The Microsoft Store app suffers from two major flaws: it doesn’t have as many apps as users would like, and what apps there are suffer from a plague of infrequently updated lookalikes. Microsoft seems intent on solving the first problem by making the second potentially worse.
Microsoft said Tuesday at its Microsoft Build 2022 conference that the Microsoft Store is “open to all,” meaning that it has removed a waitlist program for Win32 apps. The store is now open to all app developers. Microsoft also announced an ad program, Microsoft Store Ads, which will allow developers to create ad campaigns to promote their apps within the Store app.
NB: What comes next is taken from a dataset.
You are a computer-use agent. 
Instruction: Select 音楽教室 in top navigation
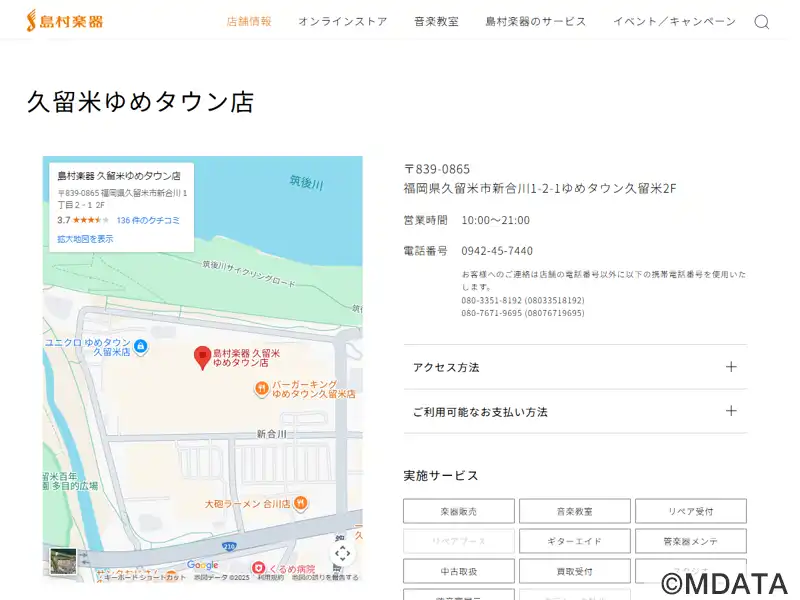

Microsoft will also begin testing a “restore” feature that will automatically load apps that Windows users own when setting up a new device.
It’s true that the Microsoft Store on Windows represents one of the improvements Windows 11 offers versus Windows 10. It’s detailed and well-organized, with comprehensive features that range from ratings to a recommendation for whether the app will run on your PC. Developers have apparently responded. In the first three months of 2022, Microsoft says, there was a more than 50 percent increase in new desktop apps and games added to the Store, versus the same period last year. Unfortunately, Microsoft hasn’t said exactly how many apps those numbers represent. (It’s slightly less hazy on the total userbase of Windows 10 and 11: A combined 1.4 billion people.)
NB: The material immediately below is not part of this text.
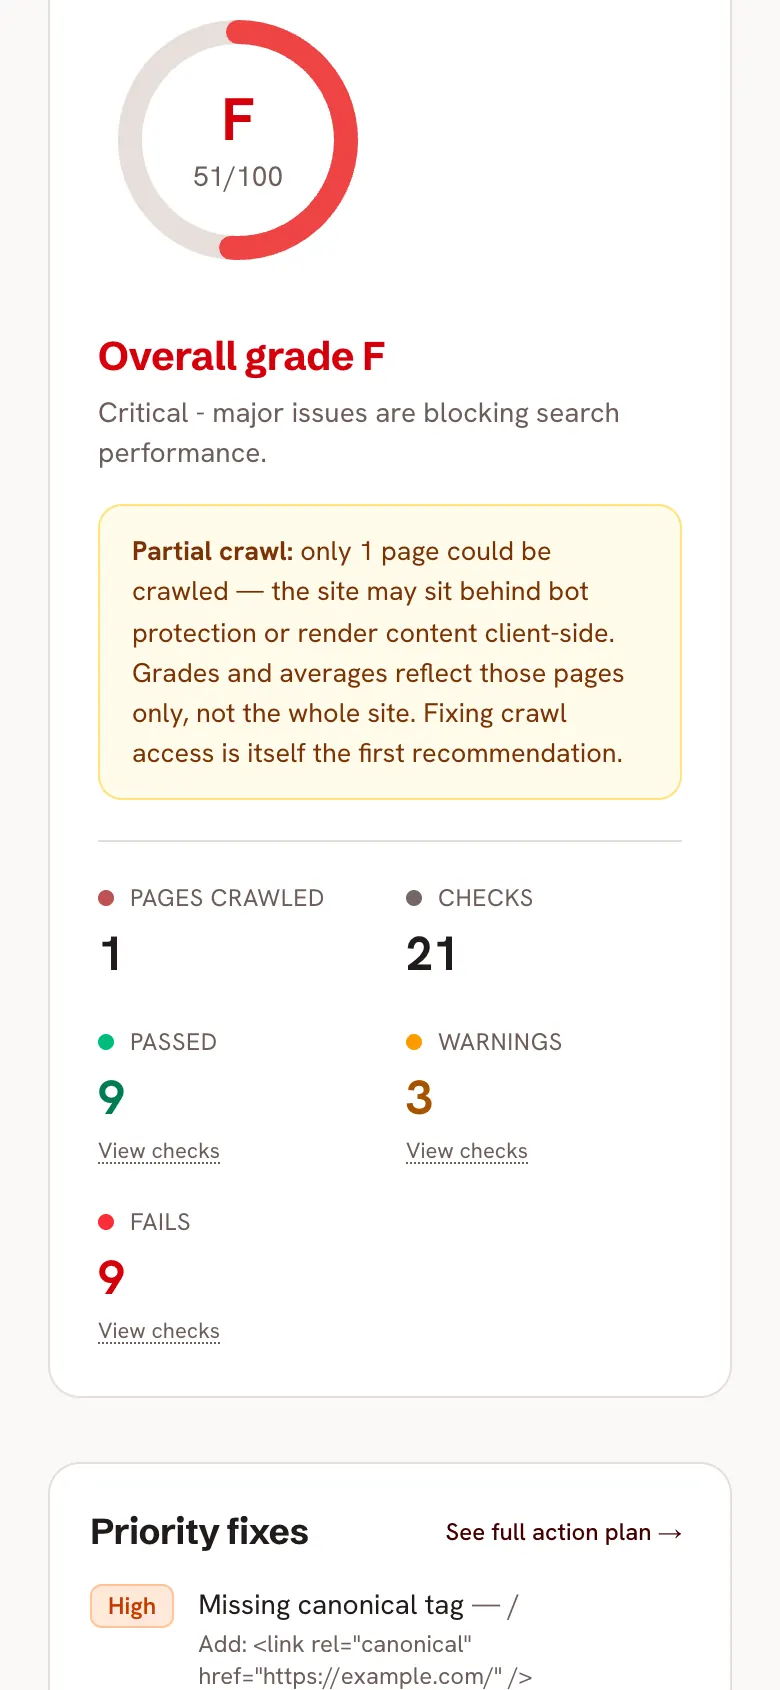Click the Partial crawl warning box
This screenshot has width=780, height=1690.
(390, 652)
We have a better idea of how many apps Microsoft’s competitors offer. AppBrain estimates that there are 2.66 million apps on Google Play, with 36 percent of those rated as “low quality.” Apple’s App Store has more: just under 5 million as estimated by Statista. We can assume that Microsoft probably has significantly less than either of its two competitors, and a small fraction of the available Windows apps. In 2018, Microsoft corporate vice president Michael Forton characterized the Windows ecosystem (not the Store) as totaling 35 million applications.
That’s all to say that Microsoft is probably feeling a little insecure about its app count, as well as the potential for revenue for selling through the Store. (Developers can use their own payment mechanisms and keep all of the revenue; otherwise, Microsoft charges just 12 percent for games and between 5 to 15 percent for apps.) Adding more apps will also potentially lessen the clout of Valve’s Steam and the Epic Games Store. The Store has several other issues, such as the way in handles game downloads, but adding more apps would be a start.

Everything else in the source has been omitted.